Records drawn from a dataset:
○ ○ ○

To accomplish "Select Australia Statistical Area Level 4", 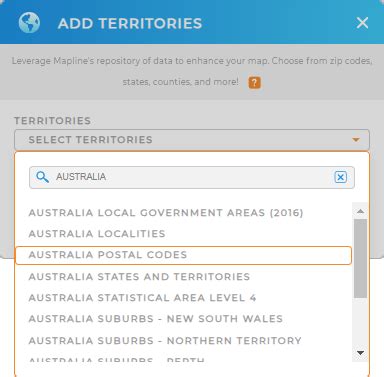I will coord(142,298).
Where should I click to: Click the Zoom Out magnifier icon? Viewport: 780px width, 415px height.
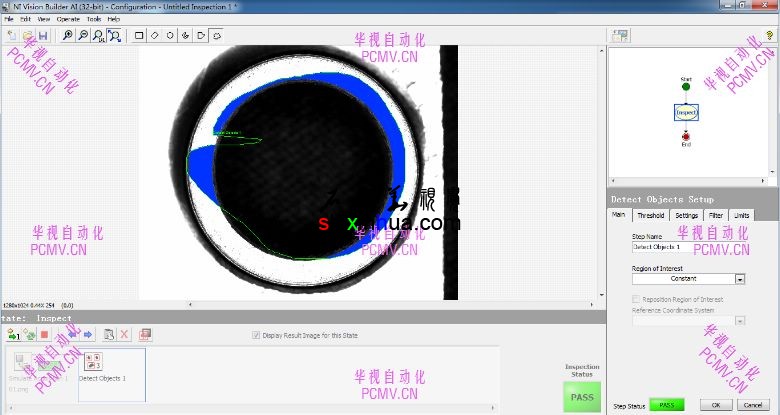point(83,36)
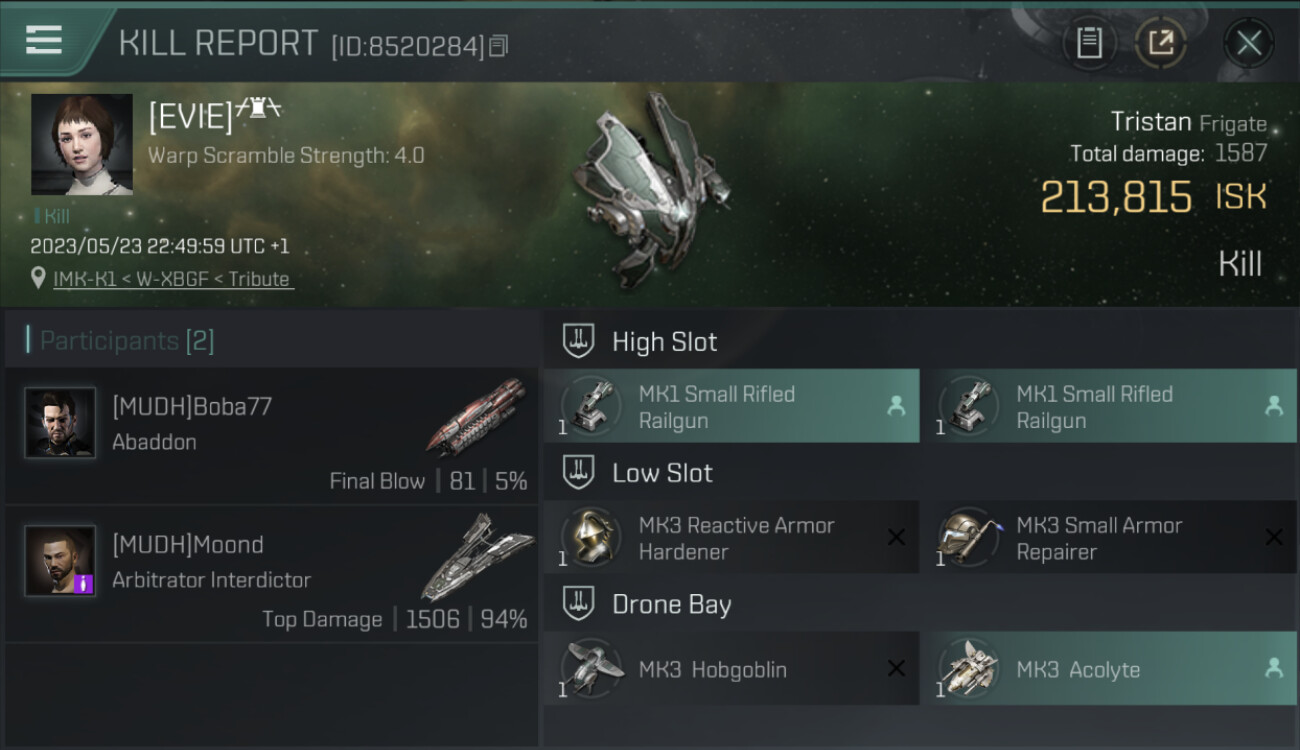Screen dimensions: 1300x750
Task: Select Boba77 participant entry
Action: 271,435
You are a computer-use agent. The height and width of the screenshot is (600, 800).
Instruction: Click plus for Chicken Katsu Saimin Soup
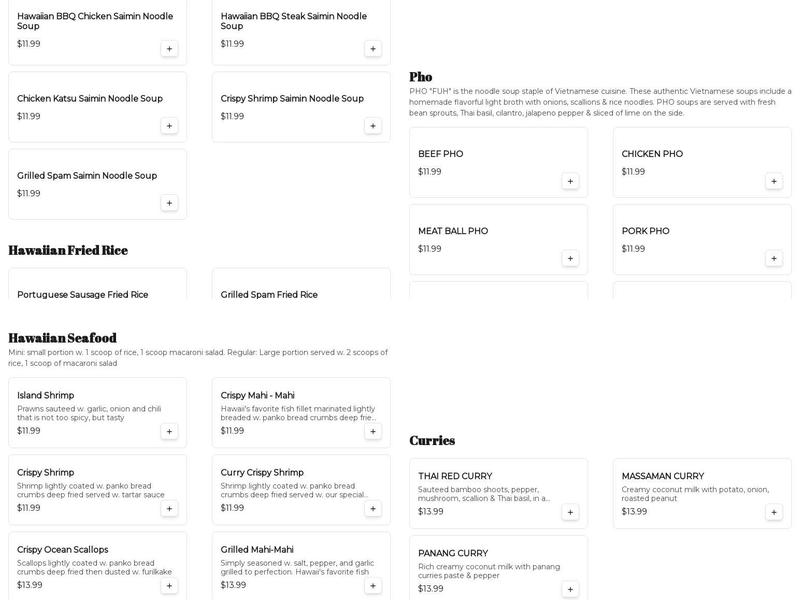click(169, 126)
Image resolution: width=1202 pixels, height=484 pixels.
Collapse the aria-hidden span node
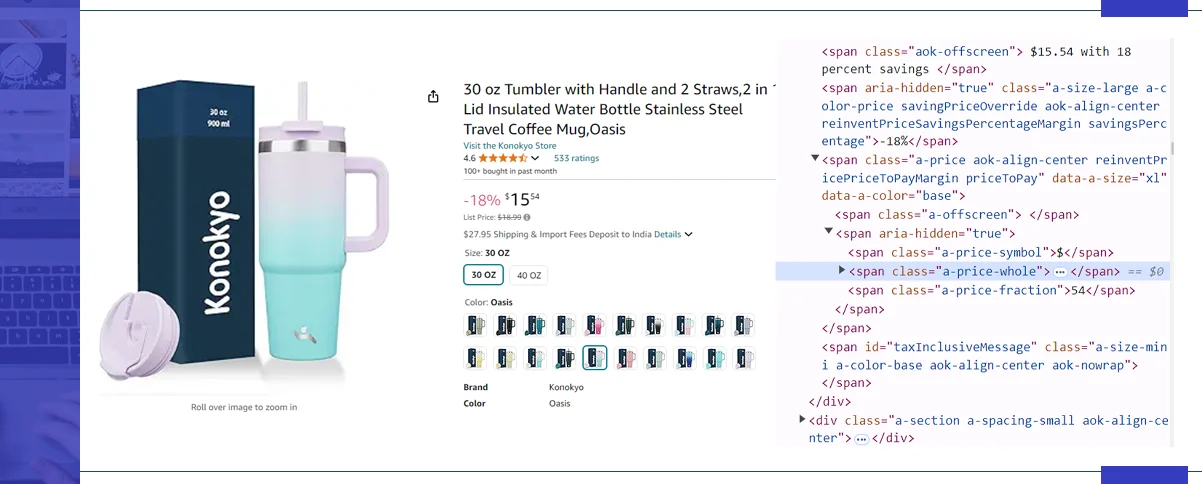pyautogui.click(x=828, y=232)

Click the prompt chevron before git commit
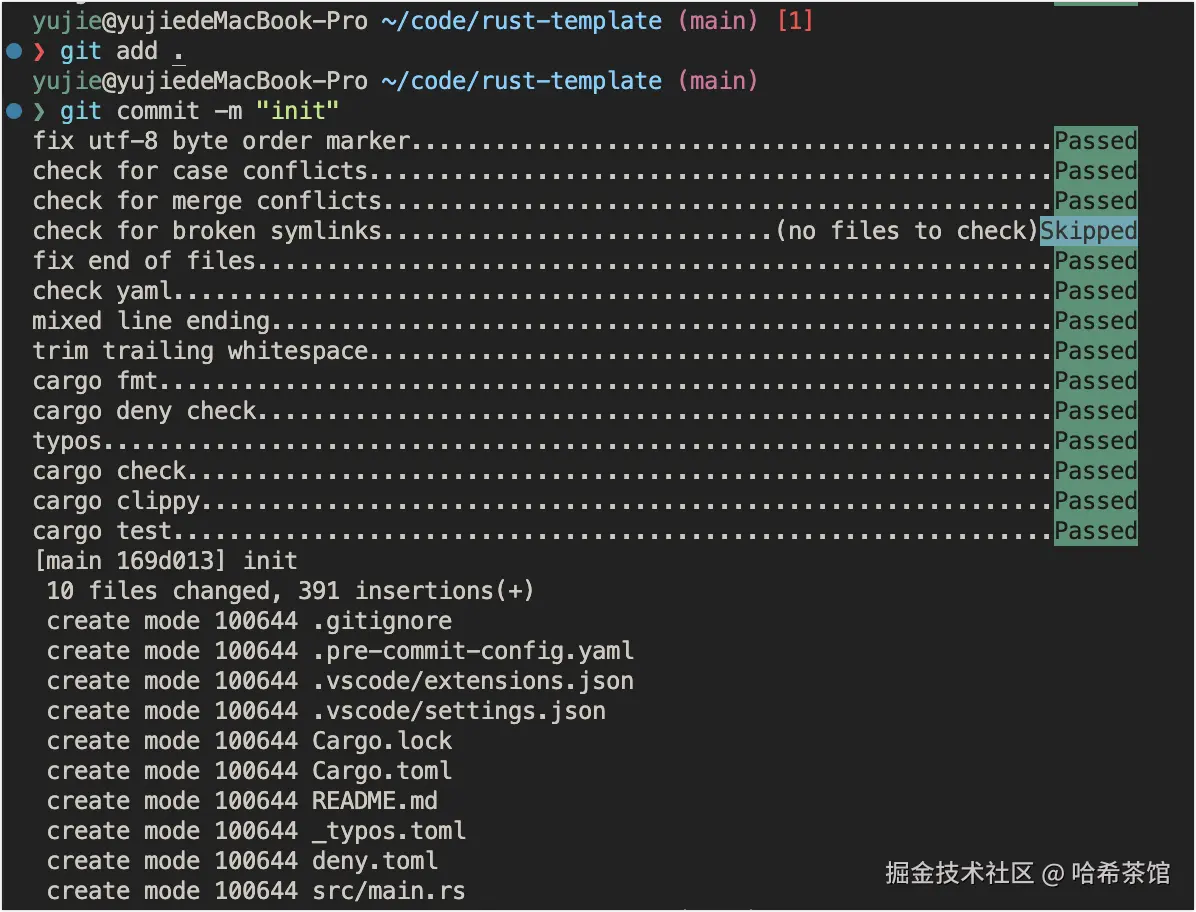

○ ○ ○

• _Activity_:
Your answer must be the lines from the one containing "Where should I" through the last line of the records, both included, written out exactly and without pictures.

• _Problem solution_:
Where should I click to: Click the Zoom Out magnifier icon? Viewport: 780px width, 415px height.
point(83,36)
Screen dimensions: 1300x750
Task: Select Boba77 participant entry
Action: 271,435
You are a computer-use agent. The height and width of the screenshot is (600, 800).
Instruction: Click plus for Chicken Katsu Saimin Soup
click(169, 126)
Image resolution: width=1202 pixels, height=484 pixels.
Collapse the aria-hidden span node
pyautogui.click(x=828, y=232)

Click the prompt chevron before git commit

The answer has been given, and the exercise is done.